After discussion on IRC with Kevin the current proposition:

- The `computefiltered` dictionary will be moved in the repoproxy class
- The filtering method will be added to the dictionnary by decoration as in mercurial/obsolete.py

I'll think about it and send a followup soon.
Pierre-Yves David - Dec. 14, 2012, 2:22 a.m.
On 12 d?c. 2012, at 00:48, Pierre-Yves David wrote:

> 
> On 10 d?c. 2012, at 23:45, Kevin Bullock wrote:
> 
>> On 10 Dec 2012, at 11:30 AM, pierre-yves.david at logilab.fr wrote:
>> 
>>> # HG changeset patch
>>> # User Pierre-Yves David <pierre-yves.david at ens-lyon.org>
>>> # Date 1355157839 -3600
>>> # Node ID 5a3d1c83343b403cf1e1393cdf2dde4f8512309b
>>> # Parent  9280d7beadd6f38c8623ea3137f2028c57cc349c
>>> clfilter: add actual repo filtering mechanism
>>> 
>>> We add a `filtered` method on repo.
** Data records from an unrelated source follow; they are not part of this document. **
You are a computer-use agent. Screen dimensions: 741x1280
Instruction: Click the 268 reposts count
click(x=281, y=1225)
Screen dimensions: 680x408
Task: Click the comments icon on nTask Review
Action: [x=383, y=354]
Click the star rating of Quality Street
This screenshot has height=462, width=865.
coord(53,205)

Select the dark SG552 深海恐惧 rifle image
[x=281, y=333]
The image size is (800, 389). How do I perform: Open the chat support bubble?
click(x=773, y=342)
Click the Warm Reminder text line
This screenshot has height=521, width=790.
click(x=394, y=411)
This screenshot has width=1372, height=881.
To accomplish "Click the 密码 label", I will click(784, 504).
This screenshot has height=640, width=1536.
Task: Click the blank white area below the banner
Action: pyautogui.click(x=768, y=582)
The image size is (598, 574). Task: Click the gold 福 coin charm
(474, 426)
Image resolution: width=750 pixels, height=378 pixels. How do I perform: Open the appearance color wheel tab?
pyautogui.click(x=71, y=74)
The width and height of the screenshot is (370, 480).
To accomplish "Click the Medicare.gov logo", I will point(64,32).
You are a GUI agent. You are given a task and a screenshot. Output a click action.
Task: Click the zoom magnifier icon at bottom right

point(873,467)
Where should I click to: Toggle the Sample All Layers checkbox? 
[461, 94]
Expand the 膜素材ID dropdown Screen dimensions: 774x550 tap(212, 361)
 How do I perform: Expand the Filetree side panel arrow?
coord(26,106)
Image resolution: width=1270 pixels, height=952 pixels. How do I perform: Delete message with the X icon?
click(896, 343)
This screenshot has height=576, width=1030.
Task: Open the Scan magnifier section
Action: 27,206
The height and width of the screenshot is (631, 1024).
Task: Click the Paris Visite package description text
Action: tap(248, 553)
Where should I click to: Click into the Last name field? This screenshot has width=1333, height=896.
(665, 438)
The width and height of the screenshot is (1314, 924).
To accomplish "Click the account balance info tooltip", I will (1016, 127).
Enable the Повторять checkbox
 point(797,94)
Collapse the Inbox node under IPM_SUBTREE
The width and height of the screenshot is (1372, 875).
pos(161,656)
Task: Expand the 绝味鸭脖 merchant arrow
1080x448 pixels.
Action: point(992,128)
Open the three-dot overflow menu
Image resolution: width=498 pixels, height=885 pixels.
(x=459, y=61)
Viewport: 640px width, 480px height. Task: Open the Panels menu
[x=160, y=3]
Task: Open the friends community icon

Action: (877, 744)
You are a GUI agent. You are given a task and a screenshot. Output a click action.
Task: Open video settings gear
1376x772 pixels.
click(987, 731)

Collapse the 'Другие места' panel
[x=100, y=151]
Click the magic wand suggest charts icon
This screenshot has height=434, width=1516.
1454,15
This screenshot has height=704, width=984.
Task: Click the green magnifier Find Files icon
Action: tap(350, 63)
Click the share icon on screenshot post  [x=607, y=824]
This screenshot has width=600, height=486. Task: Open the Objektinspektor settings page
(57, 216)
This method return instance of `repoproxy`
>>                                                      an instance
>>> that behave exactly as the original repository but with a filtered changelog
>>      behaves
>>> attribute. Filter are identified by a "name". Planed filter are `unserved`,
>>            Filters                            Planned filters
>>                                      [^^ " instead of ` suddenly?]
>>> `hidden` and `mutable`.  See the `repoproxier` docstring for details.
>>                                  `repoproxy`
>>> Mechanism to compute filtered revision are also installed. Some cache will be
>> A mechanism                   revisions is
>>> installed in later commit.
>>> 
>>> diff --git a/mercurial/localrepo.py b/mercurial/localrepo.py
>>> --- a/mercurial/localrepo.py
>>> +++ b/mercurial/localrepo.py
>>> @@ -13,10 +13,11 @@ import scmutil, util, extensions, hook, 
>>> import match as matchmod
>>> import merge as mergemod
>>> import tags as tagsmod
>>> from lock import release
>>> import weakref, errno, os, time, inspect
>>> +import copy
>>> propertycache = util.propertycache
>>> filecache = scmutil.filecache
>>> 
>>> class repofilecache(filecache):
>>>   """All filecache usage on repo are done for logic that should be unfiltered
>>> @@ -55,10 +56,73 @@ def unfilteredmethod(orig):
>>>   """decorate method that always need to be run on unfiltered version"""
>>>   def wrapper(repo, *args, **kwargs):
>>>       return orig(repo.unfiltered(), *args, **kwargs)
>>>   return wrapper
>>> 
>>> +# function to compute filtered set
>>> +computefiltered = {}
>>> +
>>> +def _filteredrevs(repo, filtername):
>>> +    """returns set of filtered revision for this filter name"""
>>> +    return computefiltered[filtername](repo.unfiltered())
>>> +
>>> +class repoproxy(object):
>>> +    """Changelog filterered localrepo proxy object
>>> +
>>> +    This object act is a proxy for attribute operation. setattr is done on the
>>> +    initial repo, getattr is get from the parent (unless defined on proxy) and
>>> +    delattr operate on proxied repo.
>>> +
>>> +    The changelog attribute is overridden to return a copy of the original
>>> +    changelog but with some revision filtered.
>>> +
>>> +    You have to mix this class with the actual localrepo subclass to be able to
>>> +    use the very same logic than the proxied repo. See `filtered` method of
>>> +    local repo for details."""
>> 
>> This method of decorating the repo seems pretty awkward, particularly using a global dict to hold functions. If there are really going to only be a handful of filters, can't we have a handful of actual named mixin classes (derived from repoproxy)?
> 
> After discussion on IRC with Kevin the current proposition:
> 
> - The `computefiltered` dictionary will be moved in the repoproxy class
> - The filtering method will be added to the dictionnary by decoration as in mercurial/obsolete.py
> 
> I'll think about it and send a followup soon.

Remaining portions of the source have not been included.